“How did you die?”
You have probably either tried it yourself or have heard of others who have: the Ouija Board.
One or more participants sit across from each other with their fingers on a glass. Around the glass are numbers and letters. A spirit is summoned, you ask questions, and the glass begins to move from one letter to the next to spell out the response:
“K-N-I-F-E”
Perhaps you were absolutely certain that it was not you who moved the glass, and everyone else had the same feeling. So who did? A ghost?
Alright, so here comes the breaking news: No, it was not a spirit. It was you! Or rather, it was you and your friends that unconsciously collaborated to select the letters.
In a new study, scientists from Aarhus University, in Denmark, the University of Southern Denmark, and Bielefeld University in Germany have identified precisely what happens when the glass moves.
Study conducted at a Ouija board conference
Lead-author on the new study, Marc Andersen, a postdoc from the Interactive Minds Centre at Aarhus University, had long wondered:
How can a group of people, each with a finger on the glass, spell out a meaningful word and still be convinced that they didn’t do it?
In 2015, he packed his bag with a notebook, video camera, and eye-tracking equipment, and set off for Baltimore in the US with a research assistant.
They were headed to a conference for people that communicate with the dead via Ouija boards. Instead of a glass, they use a triangular piece of plastic, called a planchette, which moves around the board and points to letters, numbers, and individual words such as yes or no.
Andersen recruited 40 participants who wore eye-tracking equipment, which followed the participants’ eye movements as they navigated the board. The séance was also recorded. The results are published in the scientific journal Phenomenology and the Cognitive Sciences.
The big reveal
Participants sat in pairs, and were instructed to do two things:
As you might expect, when the participants spelled out Baltimore, they looked at the next letter ahead of time before moving the planchette to that letter. In other words, they could easily predict where the planchette would end up.
But when they moved on to the second task (to conduct a Ouija board session as usual), it was much more difficult for the individual participants to predict where the planchette would move.
And here is the paradox: How can the participants be unable to predict the word that will be spelled out (hence the belief that a spirit did it) when more than 100 years of research shows that the participants are clearly moving the glass themselves?
Andersen explains they figured out what was happening, not by looking at each individual’s eye movements, but by looking at the combined eye movements of each pair of players.
Tracking the combined eye movements of two players turned out to be as good a predictor of where the planchette would end up as tracking just one player’s eye movement when they are purposely spelling out a known word, as in the Baltimore exercise.
“Spirits” emerge from human interaction
So, while an individual player cannot predict where the planchette will move, the combined eye movement of the pair of players reveals what the “spirit” will write, especially after the first few letters, which seem to occur at random.
“What is so fascinating about this phenomenon is that individual participants exhibit great difficulties in predicting what the “spirit” is trying to tell them, but as soon as we look at the participants as a collective entity, we see how meaningful responses are still able to emerge out of their interaction with each other,” says Andersen.
“Our study solves the apparent paradox that participants on the one hand are producing the Ouija responses themselves, while they on the other hand are unable to predict those very same responses at an individual level.
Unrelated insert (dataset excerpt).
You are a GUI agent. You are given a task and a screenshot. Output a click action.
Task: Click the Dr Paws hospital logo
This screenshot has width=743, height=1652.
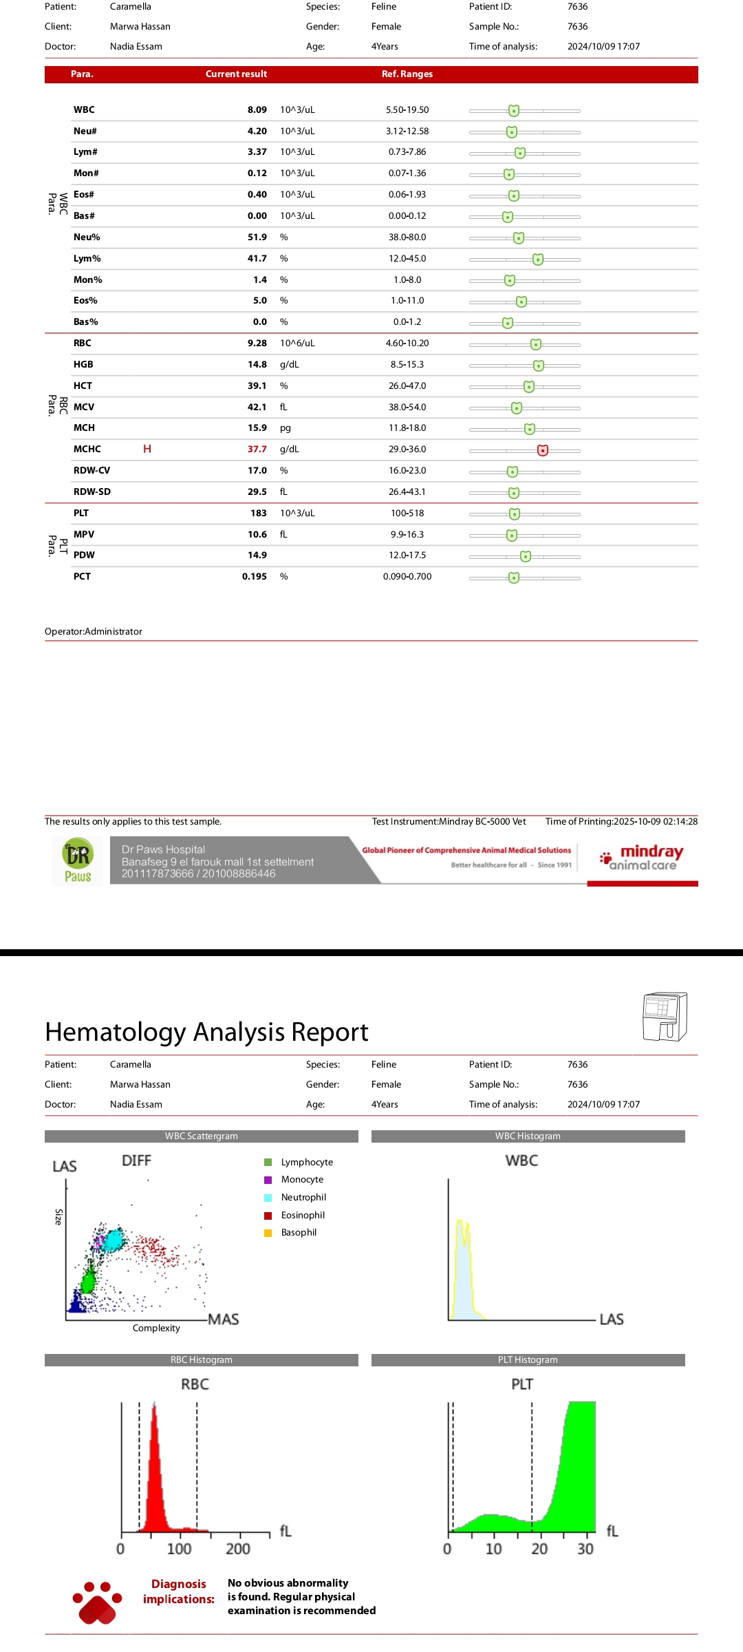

In that sense, you could say that the “spirit” is actually a representation of the collective ‘we’,” he says.
“Imaginative and effective use” of eye tracking technology
Professor James Todd from Eastern Michigan University, USA, is impressed with the study. He was not involved with it, but has 25 years of experience researching how we communicate via others or using objects.
“I was impressed by their imaginative and effective use of [eye tracking software]. In other words, Andersen’s work is quite valuable in that it gives us a relatively easy way to detect and measure mistaken attributions of action under reasonably ordinary conditions in ordinary people,” he writes in an email to our sister site, Videnskab.dk.
“The fact that Andersen and his colleagues were able to get these results outside of the laboratory probably strengthens the outcome. The effects were strong enough to detect under reasonably ordinary conditions,” he writes.
If you believe in the mystical, then you will experience it
The Baltimore experiment also shows that people, who believe that the Ouija board can be used to contact the dead, are also more likely to believe that the planchette moves itself, compared to those who are more sceptical.
This pattern fits Andersen’s previous experimental research, using virtual reality. In this study, as participants walked through a virtual reality forest, those who expected to encounter something supernatural were more likely to report experiencing it afterwards.